# Navarre



## jedisme (Apr 1, 2009)

Went out this afternoon nothing bitin only Sailcats and Ladyfish, did however get broken off by something huge using a sandflea, he rolled up on top of the water and SNAP oh well got my adrenaline runnin though.


----------



## jamesc (Oct 16, 2008)

Great trip... I got broke off three times last night. Part of the game!


----------



## bond007 (Jun 16, 2009)

I rather be fishing then anything...well almost anything...:bowdown


----------



## Shiznik (Feb 24, 2008)

It ought to start picking up soon! I go just to see whats biting too, nothing but Blues, ladys, Cats and Whiting right now.


----------



## Fishermon (Oct 19, 2007)

That had to be a mosnter bluefish I'd think. Great man...thanks for the report.


----------



## jedisme (Apr 1, 2009)

Went out again this morning..not much happening just a couple Lady's the surf was beautiful however hardly and waves water as clear as glass awesome morning.


----------



## Fishermon (Oct 19, 2007)

thats always the case in a north wind(flat seas) I wish i flew the kite this morning.........when the water is calmed like that I like to use surf casting lures..light tackle fast tip 10lb braided line....walk the beach 2 miles up and down till you find game. Did uspot any sand fleas by any chance?. Pompano should be getting better and better as waterT. drops. keep the reports coming man...sure its appreciated.


----------



## jedisme (Apr 1, 2009)

You know is funny you ask about sand fleas I seem to not be able to find them in a.m but, in the afternoon they're everywhere..?

Any ways I amheaded back out to beach.


----------



## jedisme (Apr 1, 2009)

One little blacktip and a sailcat..August kinda sucks.


----------



## Nat-Light (Oct 9, 2007)

I fished Sunday from 12-3. It was beautiful out there for sure. My expectations weren't very high considering how calm it was and how clear the water was but I fished none the less. Got a limit of pompano. They were nice year old fish 12-13", for late August- I was very pleased. Only had to deal with a few skip jacks. They were biting on sandfleas and orange beads. I've found on these calm days the fish will be traveling up and down the beach in small schools closer to the sandbar...find the highway and you'll find the fish.


----------



## FishnGator (May 1, 2008)

Oh man, now I'm going to have to go out there tomorrow morning.


----------

§ Challenge 1
In the Navarre fishing thread, what were the pompano biting on when Nat-Light caught a limit?
§ Challenge 2
Name each distinct username that posts in the Navarre fishing thread, listing every one only once.

§ Stored data

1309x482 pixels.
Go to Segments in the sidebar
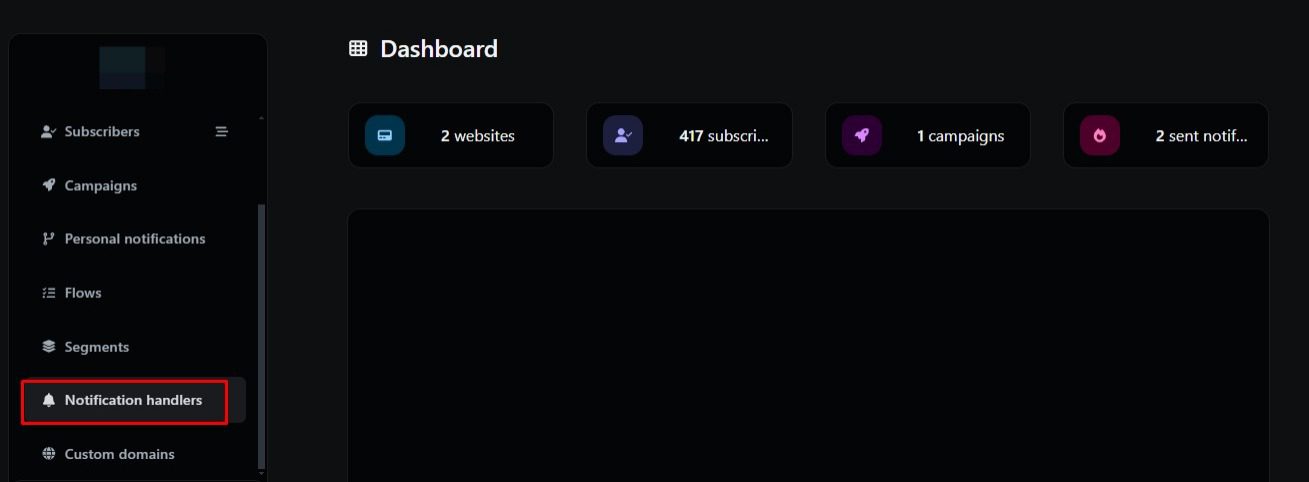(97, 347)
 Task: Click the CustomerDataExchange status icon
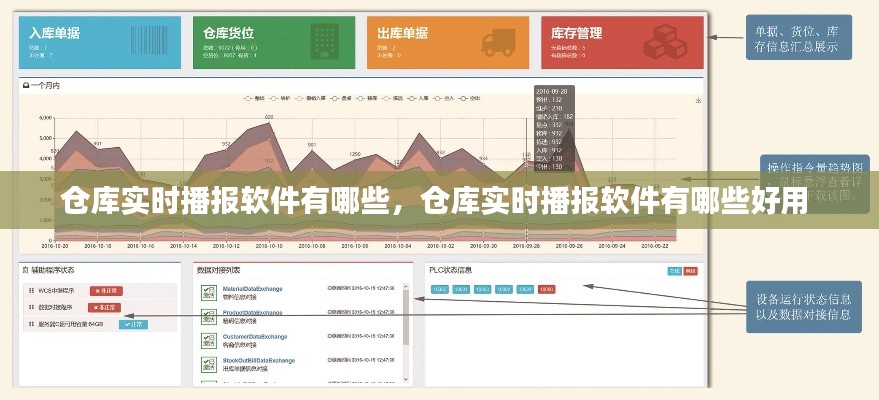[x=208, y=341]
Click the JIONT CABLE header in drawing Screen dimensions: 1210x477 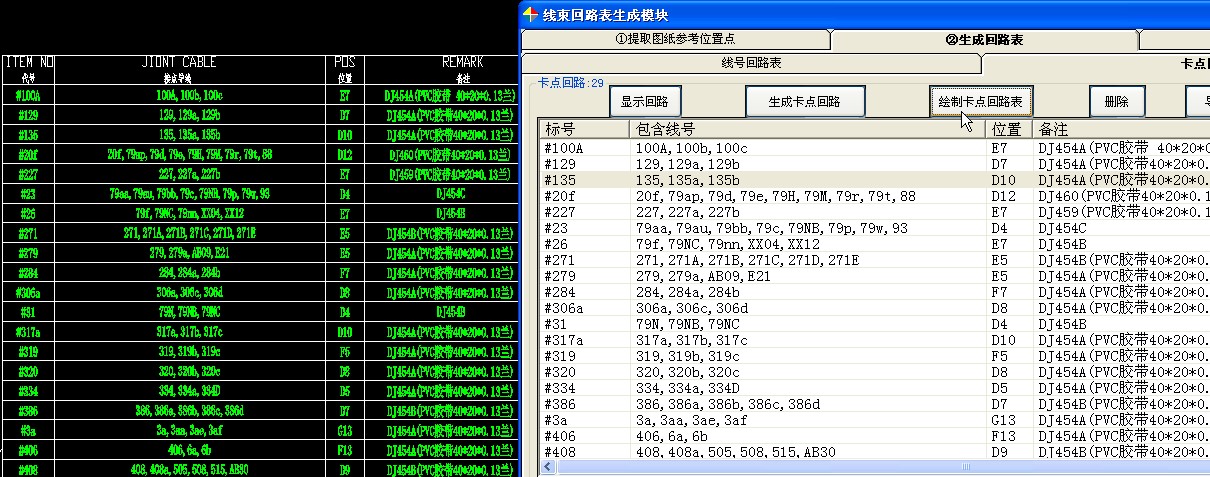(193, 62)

§ Full response 1
Sandfleas and orange beads.

§ Full response 2
jedisme, jamesc, bond007, Shiznik, Fishermon, Nat-Light, FishnGator